> [What to work on]
Copy exactly the stretch of data below from the line with "1568x741 pixels." through the line with "is (1568, 637).", including both of those lines.

Source records: Begin

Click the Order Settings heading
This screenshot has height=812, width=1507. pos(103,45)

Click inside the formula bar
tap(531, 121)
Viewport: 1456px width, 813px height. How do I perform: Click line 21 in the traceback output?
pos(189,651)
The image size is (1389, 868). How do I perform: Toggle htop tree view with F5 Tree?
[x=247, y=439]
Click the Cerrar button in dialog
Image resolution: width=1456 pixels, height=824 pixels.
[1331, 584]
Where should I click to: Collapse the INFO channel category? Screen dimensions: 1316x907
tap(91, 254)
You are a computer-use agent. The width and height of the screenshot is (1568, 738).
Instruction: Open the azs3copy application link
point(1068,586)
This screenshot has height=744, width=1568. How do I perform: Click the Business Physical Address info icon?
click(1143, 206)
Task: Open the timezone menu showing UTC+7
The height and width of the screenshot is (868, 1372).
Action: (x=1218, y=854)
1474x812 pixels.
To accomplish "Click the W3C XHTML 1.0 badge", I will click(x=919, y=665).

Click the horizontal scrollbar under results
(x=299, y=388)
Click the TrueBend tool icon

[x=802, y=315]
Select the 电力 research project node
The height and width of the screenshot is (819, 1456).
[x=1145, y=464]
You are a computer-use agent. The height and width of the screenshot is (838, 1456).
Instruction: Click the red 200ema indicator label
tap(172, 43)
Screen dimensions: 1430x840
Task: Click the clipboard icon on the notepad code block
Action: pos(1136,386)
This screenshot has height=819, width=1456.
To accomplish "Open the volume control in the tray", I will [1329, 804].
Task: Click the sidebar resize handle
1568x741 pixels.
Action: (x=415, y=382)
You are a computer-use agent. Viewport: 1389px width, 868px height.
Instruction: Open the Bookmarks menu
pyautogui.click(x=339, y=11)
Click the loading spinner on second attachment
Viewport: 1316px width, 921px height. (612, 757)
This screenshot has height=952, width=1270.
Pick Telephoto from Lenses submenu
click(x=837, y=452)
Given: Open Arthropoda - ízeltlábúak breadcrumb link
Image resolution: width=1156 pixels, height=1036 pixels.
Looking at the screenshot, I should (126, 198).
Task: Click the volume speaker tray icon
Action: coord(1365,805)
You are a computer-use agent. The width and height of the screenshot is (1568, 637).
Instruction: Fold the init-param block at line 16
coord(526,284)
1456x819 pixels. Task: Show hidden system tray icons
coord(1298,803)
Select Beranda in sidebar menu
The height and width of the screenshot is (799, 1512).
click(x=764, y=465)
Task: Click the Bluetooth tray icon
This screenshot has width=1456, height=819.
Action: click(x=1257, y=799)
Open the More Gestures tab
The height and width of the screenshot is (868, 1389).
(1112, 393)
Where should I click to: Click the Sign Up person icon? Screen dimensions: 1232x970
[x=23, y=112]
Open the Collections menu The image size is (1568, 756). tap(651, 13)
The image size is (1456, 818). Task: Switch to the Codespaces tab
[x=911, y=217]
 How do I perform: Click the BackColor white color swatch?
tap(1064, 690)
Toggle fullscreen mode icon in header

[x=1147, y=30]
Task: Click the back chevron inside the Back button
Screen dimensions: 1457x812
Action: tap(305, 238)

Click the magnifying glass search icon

Source records: End

> [Result of the exercise]
1568x741 pixels.
Action: (x=415, y=382)
You are a computer-use agent. Viewport: 1389px width, 868px height.
Instruction: Open the Bookmarks menu
pyautogui.click(x=339, y=11)
Click the loading spinner on second attachment
Viewport: 1316px width, 921px height. (612, 757)
This screenshot has height=952, width=1270.
Pick Telephoto from Lenses submenu
click(x=837, y=452)
Given: Open Arthropoda - ízeltlábúak breadcrumb link
Image resolution: width=1156 pixels, height=1036 pixels.
Looking at the screenshot, I should (126, 198).
Task: Click the volume speaker tray icon
Action: coord(1365,805)
You are a computer-use agent. The width and height of the screenshot is (1568, 637).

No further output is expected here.